- Born: July 9, 1943 (age 82) Shinkyo, Manchukuo
- Education: University of Tokyo
- Known for: Essayist
- Scientific career
- Fields: Mathematics
- Institutions: Ochanomizu University University of Colorado

= Masahiko Fujiwara =

Japanese mathematician

Masahiko Fujiwara (藤原 正彦; born July 9, 1943, in Shinkyo, Manchukuo) is a Japanese mathematician and writer who is known for his book The Dignity of the Nation. He is a professor emeritus at Ochanomizu University.

==Life==
Masahiko Fujiwara is the son of Jirō Nitta and Tei Fujiwara, who were both authors. He graduated from the University of Tokyo in 1966.

== Biography ==
Masahiko Fujiwara began writing after a two-year position as associate professor at the University of Colorado, with a book Wakaki sugakusha no Amerika designed to explain American campus life to Japanese people. He also wrote about the University of Cambridge, after a year's visit (Harukanaru Kenburijji: Ichi sugakusha no Igirisu). In a popular book on mathematics, he categorized theorems as beautiful theorems or ugly theorems. He is also known in Japan for speaking out against government reforms in secondary education.
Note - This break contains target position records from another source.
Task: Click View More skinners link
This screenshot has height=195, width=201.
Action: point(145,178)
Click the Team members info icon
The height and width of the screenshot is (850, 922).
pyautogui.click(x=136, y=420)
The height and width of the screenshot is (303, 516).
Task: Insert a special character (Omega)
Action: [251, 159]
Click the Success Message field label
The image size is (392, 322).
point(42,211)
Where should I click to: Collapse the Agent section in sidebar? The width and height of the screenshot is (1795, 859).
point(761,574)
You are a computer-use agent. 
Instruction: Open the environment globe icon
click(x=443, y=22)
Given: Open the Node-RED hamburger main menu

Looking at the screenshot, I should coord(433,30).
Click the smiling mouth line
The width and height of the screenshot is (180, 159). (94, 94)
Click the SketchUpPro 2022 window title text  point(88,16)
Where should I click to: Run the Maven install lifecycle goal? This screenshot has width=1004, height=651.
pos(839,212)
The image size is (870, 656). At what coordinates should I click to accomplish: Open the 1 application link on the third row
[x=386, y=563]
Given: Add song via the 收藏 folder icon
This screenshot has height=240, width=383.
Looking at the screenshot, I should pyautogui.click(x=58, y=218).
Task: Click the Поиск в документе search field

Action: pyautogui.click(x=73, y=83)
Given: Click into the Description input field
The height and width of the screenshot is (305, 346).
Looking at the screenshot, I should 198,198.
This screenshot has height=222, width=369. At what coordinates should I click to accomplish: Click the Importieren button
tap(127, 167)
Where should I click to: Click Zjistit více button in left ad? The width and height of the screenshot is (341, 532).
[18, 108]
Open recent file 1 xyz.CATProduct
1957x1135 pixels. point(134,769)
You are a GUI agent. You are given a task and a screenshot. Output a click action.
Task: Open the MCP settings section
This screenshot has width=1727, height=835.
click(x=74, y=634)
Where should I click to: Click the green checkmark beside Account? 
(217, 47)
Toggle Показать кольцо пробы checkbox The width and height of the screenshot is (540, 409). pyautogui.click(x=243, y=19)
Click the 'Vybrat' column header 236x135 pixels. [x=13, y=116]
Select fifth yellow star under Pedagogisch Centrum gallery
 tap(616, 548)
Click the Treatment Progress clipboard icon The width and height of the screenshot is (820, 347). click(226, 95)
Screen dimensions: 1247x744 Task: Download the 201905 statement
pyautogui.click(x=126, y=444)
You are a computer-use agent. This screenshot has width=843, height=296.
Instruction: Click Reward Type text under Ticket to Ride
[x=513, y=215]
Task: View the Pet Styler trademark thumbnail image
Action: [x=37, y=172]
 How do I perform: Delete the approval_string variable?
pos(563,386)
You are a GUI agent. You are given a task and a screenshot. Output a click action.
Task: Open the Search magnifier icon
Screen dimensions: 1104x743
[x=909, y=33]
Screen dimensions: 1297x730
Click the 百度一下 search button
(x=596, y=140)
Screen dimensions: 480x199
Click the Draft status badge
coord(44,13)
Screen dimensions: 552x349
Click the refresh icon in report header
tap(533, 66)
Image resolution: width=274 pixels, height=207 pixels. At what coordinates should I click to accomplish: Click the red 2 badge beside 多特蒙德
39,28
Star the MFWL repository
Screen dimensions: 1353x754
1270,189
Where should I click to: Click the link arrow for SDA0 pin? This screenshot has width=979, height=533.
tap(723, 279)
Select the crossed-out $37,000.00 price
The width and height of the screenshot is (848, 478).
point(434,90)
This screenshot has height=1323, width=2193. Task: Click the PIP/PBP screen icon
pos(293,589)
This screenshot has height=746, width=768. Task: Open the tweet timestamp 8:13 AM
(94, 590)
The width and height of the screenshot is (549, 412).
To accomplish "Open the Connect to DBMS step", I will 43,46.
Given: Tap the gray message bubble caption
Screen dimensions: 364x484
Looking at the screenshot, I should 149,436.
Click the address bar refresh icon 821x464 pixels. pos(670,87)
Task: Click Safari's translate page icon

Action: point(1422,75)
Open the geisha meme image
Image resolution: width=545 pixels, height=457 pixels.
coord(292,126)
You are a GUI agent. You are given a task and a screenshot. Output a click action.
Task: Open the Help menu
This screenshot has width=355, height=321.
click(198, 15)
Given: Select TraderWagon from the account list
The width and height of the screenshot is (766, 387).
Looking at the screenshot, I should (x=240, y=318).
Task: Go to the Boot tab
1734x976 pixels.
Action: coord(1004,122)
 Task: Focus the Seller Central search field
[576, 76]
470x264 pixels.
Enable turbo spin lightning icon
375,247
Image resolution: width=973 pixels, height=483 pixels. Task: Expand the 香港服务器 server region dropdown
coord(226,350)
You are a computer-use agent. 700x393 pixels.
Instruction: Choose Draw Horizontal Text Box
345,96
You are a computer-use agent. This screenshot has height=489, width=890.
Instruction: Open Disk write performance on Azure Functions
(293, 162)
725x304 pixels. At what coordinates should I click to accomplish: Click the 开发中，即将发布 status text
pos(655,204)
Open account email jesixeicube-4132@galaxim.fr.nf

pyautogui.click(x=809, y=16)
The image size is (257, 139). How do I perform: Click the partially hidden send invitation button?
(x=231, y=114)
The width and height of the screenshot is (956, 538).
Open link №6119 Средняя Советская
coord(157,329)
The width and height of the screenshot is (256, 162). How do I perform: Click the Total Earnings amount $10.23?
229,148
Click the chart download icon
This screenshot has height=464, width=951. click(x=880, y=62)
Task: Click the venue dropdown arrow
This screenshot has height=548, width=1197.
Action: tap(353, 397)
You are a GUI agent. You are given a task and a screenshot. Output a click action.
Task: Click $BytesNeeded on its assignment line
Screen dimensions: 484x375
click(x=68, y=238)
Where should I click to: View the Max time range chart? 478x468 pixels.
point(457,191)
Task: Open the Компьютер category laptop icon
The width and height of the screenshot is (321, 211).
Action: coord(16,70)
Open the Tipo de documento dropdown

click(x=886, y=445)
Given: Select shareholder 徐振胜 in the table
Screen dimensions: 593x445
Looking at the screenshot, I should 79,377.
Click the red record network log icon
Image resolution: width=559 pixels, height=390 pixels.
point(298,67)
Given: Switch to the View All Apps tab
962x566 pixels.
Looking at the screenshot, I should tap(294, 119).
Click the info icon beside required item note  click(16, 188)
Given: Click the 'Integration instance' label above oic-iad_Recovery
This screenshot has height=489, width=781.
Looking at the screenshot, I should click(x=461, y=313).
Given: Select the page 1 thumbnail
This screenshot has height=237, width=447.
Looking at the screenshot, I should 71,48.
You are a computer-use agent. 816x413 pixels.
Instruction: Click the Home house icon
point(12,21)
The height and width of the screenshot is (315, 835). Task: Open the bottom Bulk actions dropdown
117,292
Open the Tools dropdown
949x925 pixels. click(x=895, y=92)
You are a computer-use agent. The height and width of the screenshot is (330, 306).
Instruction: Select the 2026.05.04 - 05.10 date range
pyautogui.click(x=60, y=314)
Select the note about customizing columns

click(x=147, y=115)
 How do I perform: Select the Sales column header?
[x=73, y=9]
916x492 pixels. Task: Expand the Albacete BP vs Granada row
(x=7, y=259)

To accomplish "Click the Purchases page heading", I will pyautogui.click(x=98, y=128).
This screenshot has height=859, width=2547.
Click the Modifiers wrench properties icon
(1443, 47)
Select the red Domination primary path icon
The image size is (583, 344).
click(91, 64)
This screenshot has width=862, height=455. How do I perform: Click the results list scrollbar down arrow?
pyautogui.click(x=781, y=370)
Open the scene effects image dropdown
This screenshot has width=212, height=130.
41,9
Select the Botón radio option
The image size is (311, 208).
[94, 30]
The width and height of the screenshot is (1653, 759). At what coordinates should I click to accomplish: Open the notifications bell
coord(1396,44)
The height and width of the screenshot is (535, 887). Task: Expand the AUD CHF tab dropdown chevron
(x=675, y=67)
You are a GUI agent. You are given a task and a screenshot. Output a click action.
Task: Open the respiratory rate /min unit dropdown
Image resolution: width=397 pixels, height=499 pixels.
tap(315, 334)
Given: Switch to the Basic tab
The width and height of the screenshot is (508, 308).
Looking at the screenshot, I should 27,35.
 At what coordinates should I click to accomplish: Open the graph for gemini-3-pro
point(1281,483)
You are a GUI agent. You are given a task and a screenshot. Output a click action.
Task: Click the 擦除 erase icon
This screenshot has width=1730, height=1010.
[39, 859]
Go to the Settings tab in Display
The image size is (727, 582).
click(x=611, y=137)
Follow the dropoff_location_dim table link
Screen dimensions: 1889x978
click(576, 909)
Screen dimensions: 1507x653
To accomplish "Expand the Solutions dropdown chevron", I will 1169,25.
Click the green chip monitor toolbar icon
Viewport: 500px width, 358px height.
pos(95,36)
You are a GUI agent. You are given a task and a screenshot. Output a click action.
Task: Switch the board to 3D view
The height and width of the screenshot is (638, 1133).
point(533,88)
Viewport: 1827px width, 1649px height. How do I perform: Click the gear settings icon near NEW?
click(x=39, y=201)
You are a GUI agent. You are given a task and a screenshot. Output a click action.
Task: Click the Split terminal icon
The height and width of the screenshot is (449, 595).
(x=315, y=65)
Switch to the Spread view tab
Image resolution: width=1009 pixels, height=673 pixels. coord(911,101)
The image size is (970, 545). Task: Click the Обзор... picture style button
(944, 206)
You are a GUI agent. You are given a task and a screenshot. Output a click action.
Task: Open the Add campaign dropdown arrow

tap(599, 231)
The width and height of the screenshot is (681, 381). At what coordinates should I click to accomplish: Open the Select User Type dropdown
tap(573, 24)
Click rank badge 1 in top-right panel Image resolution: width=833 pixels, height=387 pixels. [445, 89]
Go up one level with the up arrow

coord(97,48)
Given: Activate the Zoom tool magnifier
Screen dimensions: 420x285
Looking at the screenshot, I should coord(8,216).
He wrote The Dignity of the Nation, which according to Time Asia was the second best selling book in the first six months of 2006 in Japan.

In 2006, Fujiwara published Yo ni mo utsukushii sugaku nyumon ("An Introduction to the World's Most Elegant Mathematics") with the writer Yōko Ogawa: it is a dialogue between novelist and mathematician on the extraordinary beauty of numbers.